The Psychological Reason
Now let’s come to the psychological aspects of it. There’s a certain inertia that gets built when you start spending all your money. Once you get used to spending your entire salary, it becomes difficult to curtail your expenses later to start saving. Therefore, it is always a good idea to start investing from the beginning. World-renowned investment expert and proponent of value investing, Warren Buffet says – “Do not save what is left after spending; instead spend what is left after saving.” This should be the mantra of every person. You should plan out your financial goals, see how much you need to save for the future, and then prepare your budget according to what you’ll have remained in your bank account.

If you inculcate a disciplined approach to saving money from early on, you’ll find it easier to save and invest later on in your life, when your expenses grow along with your responsibilities.
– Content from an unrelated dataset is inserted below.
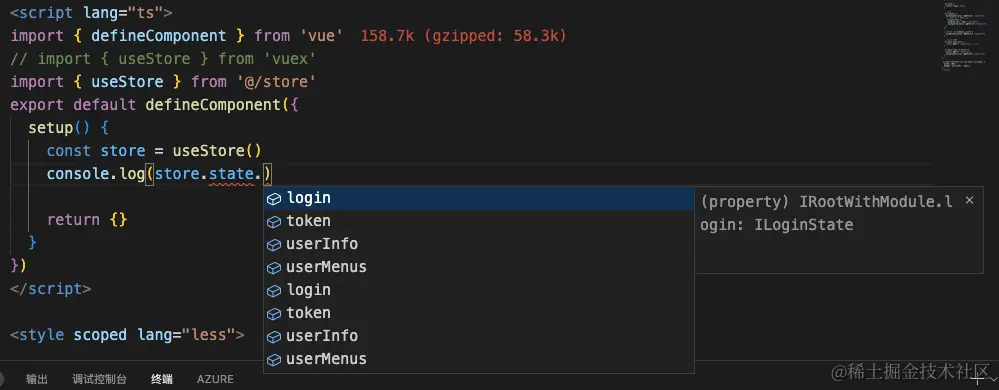Click the cube icon beside second login suggestion
The image size is (999, 390).
pyautogui.click(x=273, y=291)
The money saved early on will also act as a cushion, in case you hit a rough patch in your career. You’ll have some level of financial independence, and will be able to sustain yourself for a few months without falling back on your friends or family. Thus, having some investments will guarantee mental peace at all times.

Being young also allows you to be more tolerant to risk. You have fewer responsibilities and loads of time on your side. This makes it is easier to absorb any fall in the value of your investments when equity markets are not doing well. This also teaches you a valuable lesson. You learn to be comfortable with the volatility of equity markets. Over a long time, the higher return potential of equity can make you rich. If you start early and become comfortable with the ups and downs of stock markets, you will be able to amass much greater wealth than you would if you simply put your money in a bank.
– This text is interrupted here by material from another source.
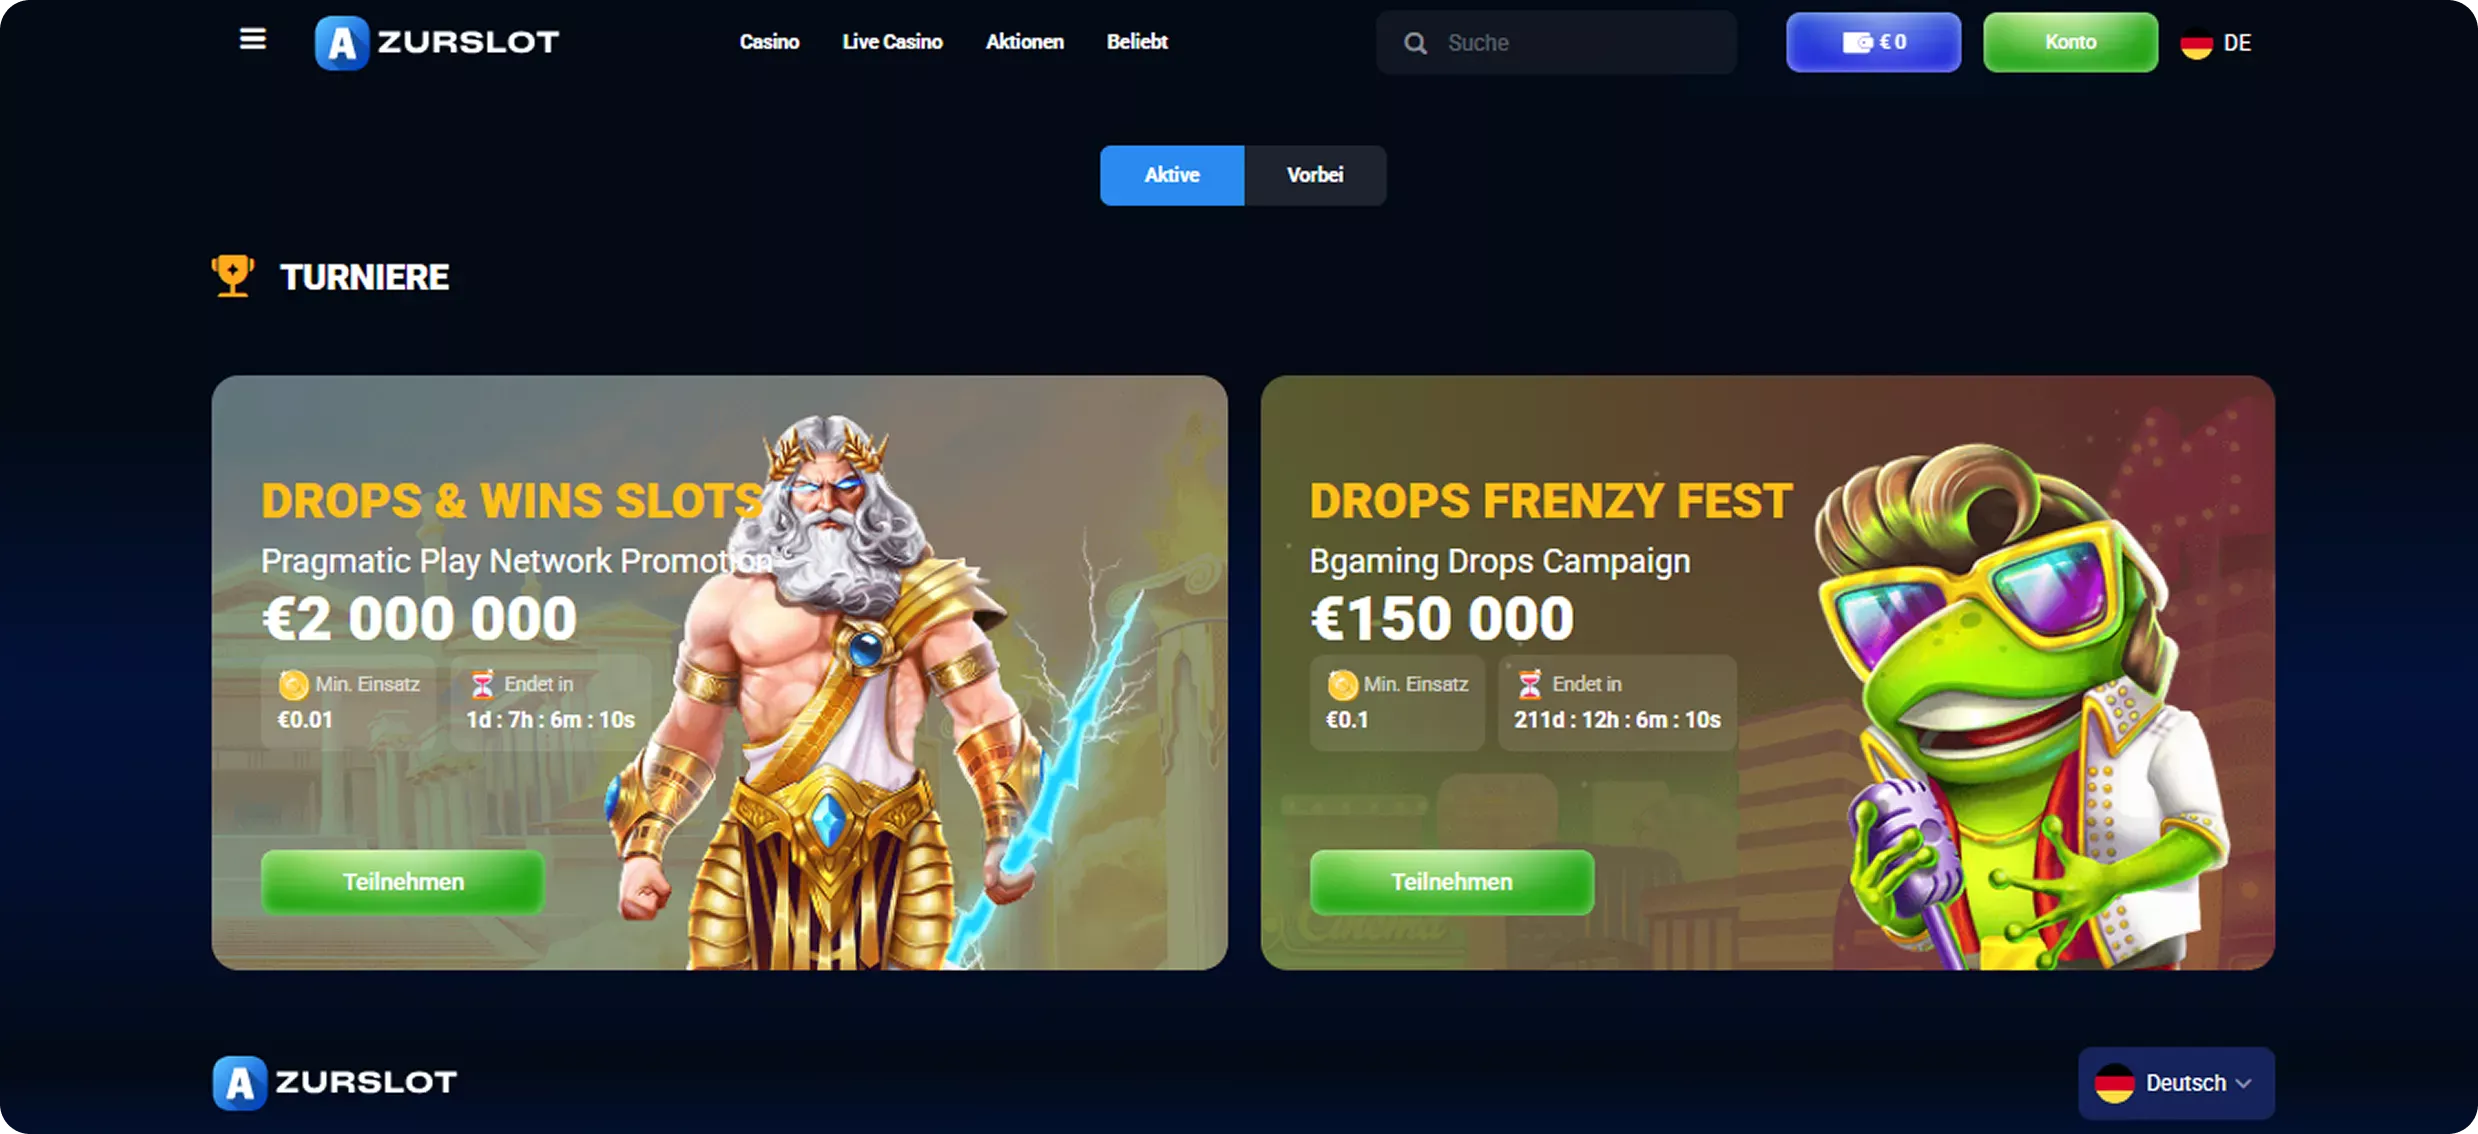Open the Casino menu item
2478x1134 pixels.
tap(769, 42)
Following are some reasons it’s so important for your kid to start investing as early as possible. There are many more reasons I’m sure, but I feel like 7 is enough.

1. Compound Interest

2. Recover From Mistakes

3. Take More Risks

4. Learning to “pay yourself first”

5. Discover Preferences on Investing

6. Less Money is Required so more saving

7. Easy to Retire Young/Financial Freedom

Don’t Wait, Start Early
This is not an exhaustive list, there are a lot more reasons why starting early is a good idea. Basically, starting early can help you achieve financial independence, help you fulfil your dreams, and help you retire early if you so wish.

Now all this might not make a lot of sense if your income is not big enough to save. However, it is imperative to remember that we are not advocating for saving x% of your salary. The important part is to start saving. Maybe you are posted in an expensive city and your rent takes up a major chunk of your salary. But there’s no harm in starting small. You can start a SIP in an equity mutual funds with just ₹1000. If you save ₹1000 every month in the first year of your career at the age of 25, and it grows at 12% per year, it will add ₹6,01,845 to your retirement corpus. That’s the power of compounding.

The Bottom Line

The sooner you begin saving for retirement, the better. When you start early, you can afford to put away less money a month since compound interest is on your side. For Millennials, the most important thing about saving is getting started. Compounding interest benefits those who invest over longer periods the most.